PTE: When handling HPAPIs, what are some of the best practices for engineering controls and measuring the quality of the environment in your classified manufacturing spaces?
Ammoscato (Piramal): The first line of defense is your engineering controls. Proper facility design and engineering, including the heating, ventilation, and air-conditioning systems; approaches to barrier isolation; and the incorporation of gowning/de-gowning areas are key considerations. Appropriate facilities, engineering controls, and safety protocols are, in fact, increasingly imperative as newer HPAPIs under development have ever declining OELs. Facilities must have controlled air flow (single-pass) and pressure systems with filtration capabilities and airlocks and vestibules around both laboratory and manufacturing suites. The use of closed restricted air barrier systems (RABS), isolators, automated handling equipment, and disposable technologies are increasingly common as means for effectively minimizing the potential for exposure of operators and the environment to potent compounds. The use of appropriate personnel protective equipment (PPE), comprehensive quality management systems, industrial hygiene programs, highly detailed operating procedures, and extensive training programs are also essential. It is really about verified containment more than anything, which requires establishing actual data to prove that the engineering controls you designed and put in place actually work as designed. This verification can be established through surrogate testing of the containment systems.

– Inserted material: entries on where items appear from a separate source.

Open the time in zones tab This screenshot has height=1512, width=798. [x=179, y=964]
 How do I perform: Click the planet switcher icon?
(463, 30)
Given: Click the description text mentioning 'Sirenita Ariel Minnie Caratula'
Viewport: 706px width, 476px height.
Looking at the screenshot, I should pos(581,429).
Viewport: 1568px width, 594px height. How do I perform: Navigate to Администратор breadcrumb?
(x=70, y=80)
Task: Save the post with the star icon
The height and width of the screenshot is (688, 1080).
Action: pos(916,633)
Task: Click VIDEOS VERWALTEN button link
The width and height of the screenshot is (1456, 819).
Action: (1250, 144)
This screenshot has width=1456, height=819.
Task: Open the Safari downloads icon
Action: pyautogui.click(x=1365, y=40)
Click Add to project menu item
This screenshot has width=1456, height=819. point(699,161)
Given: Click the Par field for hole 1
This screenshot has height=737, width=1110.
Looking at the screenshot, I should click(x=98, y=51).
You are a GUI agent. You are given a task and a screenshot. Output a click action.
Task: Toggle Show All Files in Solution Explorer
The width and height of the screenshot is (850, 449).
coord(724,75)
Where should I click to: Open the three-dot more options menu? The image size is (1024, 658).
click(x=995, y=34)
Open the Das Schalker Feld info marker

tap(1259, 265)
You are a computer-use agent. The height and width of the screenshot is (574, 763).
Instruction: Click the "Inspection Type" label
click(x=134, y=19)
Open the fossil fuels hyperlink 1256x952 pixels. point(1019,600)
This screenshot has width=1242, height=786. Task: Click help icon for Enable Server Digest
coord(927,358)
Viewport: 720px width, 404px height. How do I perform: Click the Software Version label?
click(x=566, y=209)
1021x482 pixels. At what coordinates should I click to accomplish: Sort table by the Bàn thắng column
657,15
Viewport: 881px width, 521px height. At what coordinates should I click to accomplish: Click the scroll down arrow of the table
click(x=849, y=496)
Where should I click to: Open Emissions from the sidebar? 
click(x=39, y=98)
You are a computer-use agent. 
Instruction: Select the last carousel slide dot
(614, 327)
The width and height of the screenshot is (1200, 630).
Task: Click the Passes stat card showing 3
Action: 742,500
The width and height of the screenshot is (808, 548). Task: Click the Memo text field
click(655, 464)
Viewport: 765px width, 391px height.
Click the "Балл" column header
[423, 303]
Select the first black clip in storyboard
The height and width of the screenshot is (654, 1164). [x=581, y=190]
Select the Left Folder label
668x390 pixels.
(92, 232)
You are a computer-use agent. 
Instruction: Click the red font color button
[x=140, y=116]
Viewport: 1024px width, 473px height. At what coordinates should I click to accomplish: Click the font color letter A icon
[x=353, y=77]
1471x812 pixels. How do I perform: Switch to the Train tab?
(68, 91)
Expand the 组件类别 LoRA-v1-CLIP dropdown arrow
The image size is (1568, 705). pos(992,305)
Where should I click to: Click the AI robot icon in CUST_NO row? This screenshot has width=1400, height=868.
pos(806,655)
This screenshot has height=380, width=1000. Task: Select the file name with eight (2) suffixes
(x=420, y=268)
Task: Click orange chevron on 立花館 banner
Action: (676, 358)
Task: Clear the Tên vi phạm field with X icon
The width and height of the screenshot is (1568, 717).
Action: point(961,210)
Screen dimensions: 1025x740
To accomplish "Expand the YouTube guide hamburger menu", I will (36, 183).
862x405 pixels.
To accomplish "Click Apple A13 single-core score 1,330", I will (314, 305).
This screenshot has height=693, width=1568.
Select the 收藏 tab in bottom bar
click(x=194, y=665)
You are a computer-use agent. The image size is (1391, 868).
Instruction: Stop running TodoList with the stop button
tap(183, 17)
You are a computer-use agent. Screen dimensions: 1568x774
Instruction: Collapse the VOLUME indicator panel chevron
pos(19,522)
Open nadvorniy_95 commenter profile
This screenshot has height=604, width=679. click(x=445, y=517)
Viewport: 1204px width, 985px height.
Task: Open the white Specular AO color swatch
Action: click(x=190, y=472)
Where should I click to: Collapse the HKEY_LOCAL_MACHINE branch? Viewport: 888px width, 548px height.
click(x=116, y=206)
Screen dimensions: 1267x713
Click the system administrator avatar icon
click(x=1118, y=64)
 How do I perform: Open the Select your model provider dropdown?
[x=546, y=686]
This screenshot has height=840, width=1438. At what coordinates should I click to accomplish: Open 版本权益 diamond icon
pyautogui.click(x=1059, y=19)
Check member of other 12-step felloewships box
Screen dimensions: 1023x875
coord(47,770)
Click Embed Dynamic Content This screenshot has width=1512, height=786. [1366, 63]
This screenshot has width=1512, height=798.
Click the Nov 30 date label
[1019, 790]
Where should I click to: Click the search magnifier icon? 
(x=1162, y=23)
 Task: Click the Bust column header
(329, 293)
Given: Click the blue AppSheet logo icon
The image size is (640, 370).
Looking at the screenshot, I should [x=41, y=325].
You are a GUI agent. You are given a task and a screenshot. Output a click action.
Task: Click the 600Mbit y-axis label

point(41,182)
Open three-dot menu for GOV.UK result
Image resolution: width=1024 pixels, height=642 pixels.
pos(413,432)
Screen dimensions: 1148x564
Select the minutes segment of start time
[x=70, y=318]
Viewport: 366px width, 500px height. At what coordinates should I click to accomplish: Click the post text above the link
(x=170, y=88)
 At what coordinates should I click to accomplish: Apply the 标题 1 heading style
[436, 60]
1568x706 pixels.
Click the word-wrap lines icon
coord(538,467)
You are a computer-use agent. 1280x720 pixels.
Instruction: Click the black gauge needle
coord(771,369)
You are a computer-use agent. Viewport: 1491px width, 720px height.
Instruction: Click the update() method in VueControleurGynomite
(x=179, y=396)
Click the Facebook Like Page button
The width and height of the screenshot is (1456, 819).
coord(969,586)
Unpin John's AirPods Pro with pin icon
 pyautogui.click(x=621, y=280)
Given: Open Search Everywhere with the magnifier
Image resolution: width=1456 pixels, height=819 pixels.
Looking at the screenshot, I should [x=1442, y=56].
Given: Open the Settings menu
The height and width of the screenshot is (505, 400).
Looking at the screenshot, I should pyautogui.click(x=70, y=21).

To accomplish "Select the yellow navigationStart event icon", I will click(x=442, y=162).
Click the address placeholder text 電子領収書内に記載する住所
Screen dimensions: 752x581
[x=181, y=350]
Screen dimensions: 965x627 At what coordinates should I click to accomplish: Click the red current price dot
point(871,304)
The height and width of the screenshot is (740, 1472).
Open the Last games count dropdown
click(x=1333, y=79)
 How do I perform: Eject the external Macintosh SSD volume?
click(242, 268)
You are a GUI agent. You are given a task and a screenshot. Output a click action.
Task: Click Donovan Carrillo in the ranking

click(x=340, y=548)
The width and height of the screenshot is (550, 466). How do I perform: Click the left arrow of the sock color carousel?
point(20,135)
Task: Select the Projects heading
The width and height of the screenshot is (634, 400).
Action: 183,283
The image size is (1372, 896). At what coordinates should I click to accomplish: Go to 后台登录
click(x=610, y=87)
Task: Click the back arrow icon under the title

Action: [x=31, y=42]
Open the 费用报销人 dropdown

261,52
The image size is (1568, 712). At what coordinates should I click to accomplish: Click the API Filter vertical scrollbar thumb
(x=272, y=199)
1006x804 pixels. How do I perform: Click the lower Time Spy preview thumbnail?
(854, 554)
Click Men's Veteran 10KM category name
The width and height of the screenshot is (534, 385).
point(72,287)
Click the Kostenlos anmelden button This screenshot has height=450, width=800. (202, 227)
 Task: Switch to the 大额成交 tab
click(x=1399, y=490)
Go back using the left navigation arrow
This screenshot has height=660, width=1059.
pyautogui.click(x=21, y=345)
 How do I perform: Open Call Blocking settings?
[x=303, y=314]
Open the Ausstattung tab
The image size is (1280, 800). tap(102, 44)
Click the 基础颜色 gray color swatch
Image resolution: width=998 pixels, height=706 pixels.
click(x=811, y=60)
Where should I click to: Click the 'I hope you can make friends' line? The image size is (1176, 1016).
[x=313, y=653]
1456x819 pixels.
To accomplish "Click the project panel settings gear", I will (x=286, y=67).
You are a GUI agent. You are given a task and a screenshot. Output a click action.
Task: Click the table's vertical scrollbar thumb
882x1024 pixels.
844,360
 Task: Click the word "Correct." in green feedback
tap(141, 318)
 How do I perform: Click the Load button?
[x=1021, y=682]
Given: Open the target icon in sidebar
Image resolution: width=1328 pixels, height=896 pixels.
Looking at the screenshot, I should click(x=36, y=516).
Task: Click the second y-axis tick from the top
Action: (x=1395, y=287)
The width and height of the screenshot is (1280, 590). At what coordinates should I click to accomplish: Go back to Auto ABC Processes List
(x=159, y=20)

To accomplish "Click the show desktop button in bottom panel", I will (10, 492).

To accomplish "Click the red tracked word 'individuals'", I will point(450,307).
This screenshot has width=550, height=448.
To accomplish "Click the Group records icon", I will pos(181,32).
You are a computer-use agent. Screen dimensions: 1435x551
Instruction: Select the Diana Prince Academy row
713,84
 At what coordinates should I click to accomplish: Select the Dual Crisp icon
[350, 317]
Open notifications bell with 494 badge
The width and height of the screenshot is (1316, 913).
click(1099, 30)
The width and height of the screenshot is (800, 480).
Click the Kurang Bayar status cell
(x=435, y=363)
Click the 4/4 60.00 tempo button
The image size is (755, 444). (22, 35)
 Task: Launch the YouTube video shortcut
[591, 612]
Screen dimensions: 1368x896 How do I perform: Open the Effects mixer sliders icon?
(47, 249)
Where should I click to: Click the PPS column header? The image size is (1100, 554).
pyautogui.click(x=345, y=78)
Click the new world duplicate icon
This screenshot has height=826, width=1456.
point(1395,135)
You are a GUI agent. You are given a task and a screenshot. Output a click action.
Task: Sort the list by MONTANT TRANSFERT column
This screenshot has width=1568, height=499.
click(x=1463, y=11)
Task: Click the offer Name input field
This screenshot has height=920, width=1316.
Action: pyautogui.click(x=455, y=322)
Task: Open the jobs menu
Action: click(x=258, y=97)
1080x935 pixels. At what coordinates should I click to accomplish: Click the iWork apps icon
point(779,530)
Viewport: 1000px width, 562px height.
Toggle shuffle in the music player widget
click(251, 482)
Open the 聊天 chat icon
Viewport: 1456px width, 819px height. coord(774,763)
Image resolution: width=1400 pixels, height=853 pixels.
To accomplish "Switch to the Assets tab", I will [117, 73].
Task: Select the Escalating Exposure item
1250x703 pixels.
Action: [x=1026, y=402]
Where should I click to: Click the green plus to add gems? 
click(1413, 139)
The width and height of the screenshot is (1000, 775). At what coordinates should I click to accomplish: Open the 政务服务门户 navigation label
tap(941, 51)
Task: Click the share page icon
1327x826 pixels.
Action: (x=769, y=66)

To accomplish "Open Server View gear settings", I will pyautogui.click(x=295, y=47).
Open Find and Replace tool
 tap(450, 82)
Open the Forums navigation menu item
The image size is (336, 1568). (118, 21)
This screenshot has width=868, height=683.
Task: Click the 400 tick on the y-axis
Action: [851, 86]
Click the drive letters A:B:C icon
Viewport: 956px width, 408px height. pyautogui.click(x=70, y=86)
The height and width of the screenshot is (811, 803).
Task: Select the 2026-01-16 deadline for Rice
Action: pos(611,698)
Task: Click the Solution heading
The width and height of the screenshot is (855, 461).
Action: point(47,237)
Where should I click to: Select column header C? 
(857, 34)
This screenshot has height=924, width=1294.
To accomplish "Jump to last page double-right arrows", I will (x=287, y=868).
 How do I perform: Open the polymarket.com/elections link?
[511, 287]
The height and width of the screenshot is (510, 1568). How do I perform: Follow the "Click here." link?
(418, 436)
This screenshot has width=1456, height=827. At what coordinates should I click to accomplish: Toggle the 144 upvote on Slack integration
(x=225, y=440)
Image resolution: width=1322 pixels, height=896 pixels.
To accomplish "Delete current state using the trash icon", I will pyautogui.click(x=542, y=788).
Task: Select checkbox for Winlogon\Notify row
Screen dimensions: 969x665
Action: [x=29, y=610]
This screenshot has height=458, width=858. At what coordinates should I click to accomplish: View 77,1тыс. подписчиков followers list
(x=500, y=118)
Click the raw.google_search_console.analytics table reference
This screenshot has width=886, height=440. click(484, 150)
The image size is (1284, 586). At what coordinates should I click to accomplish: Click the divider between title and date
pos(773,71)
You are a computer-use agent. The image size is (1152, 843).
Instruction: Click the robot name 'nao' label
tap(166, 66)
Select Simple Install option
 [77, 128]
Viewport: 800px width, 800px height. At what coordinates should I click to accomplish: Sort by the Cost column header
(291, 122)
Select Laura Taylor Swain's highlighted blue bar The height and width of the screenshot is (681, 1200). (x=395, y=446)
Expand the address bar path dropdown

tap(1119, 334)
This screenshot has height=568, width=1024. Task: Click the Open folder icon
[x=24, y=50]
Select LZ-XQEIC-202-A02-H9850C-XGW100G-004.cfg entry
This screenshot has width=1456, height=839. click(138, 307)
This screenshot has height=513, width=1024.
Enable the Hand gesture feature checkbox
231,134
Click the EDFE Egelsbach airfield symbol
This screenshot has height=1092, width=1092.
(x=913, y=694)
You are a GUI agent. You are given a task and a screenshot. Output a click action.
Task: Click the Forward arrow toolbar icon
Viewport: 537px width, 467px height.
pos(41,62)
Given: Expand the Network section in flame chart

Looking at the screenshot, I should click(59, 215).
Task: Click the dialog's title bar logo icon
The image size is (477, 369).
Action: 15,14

We used surrogate testing with a third-party contractor. They tested all our containment technologies with a surrogate (naproxen) and performed all the required operations when handling a potent chemical entity. Sampling points were strategically placed during the testing to detect any breaches within the engineering containment controls. Having that data to support the engineering containment controls instills confidence in our employees and ensures that we are working safely.
Big Pharma, or the more sophisticated clients, expect you to have dynamic surrogate data [replicating process activities using a surrogate compound] confirming the containment capability for them to bring their projects to your site.
Some of them do EH&S audits as part of their due diligence, not only quality audits. So, during the EH&S audit they might ask for that information. They will ask, ‘How do you know that your containment solutions can actually handle down to 20 ng/m3 in terms of OEL?’ Having the dynamic surrogate testing results answers their question.
PharmTech: What technologies have you used to improve manufacturing efficiency?
Ammoscato (Piramal): Closed systems (glovebox technology) play an important role in containment. We've employed one-time use, disposable gloveboxes, which ensures containment but also helps with capacity planning and minimizes the amount of downtime for cleaning and cleaning verification.
PTE: What are some of the challenges and best practices in packaging/shipping HPAPIs?
Ammoscato (Piramal): As a site we have always dealt with HPAPIs, so nothing has really changed. You just need to ensure there is no open handling of materials. Packaging is all done within glovebox technology. With regard to shipping, you follow your shipping procedures, with secondary containment systems in terms of the shipping container. We ensure through standard operating procedures that we have all the appropriate documentation and labeling to establish and communicate to the receiving party that the material they are receiving is a HPAPI. You also want to do your due diligence to ensure that the facility you are shipping to can actually handle the HPAPI in terms of receiving it and managing it at their facility.
Pharmaceutical Technology Europe
Vol. 31, No. 10
When referring to this article, please cite it as J. Markarian, "Best Practices in Handling HPAPIs," Pharmaceutical Technology Europe 31 (10) 2019.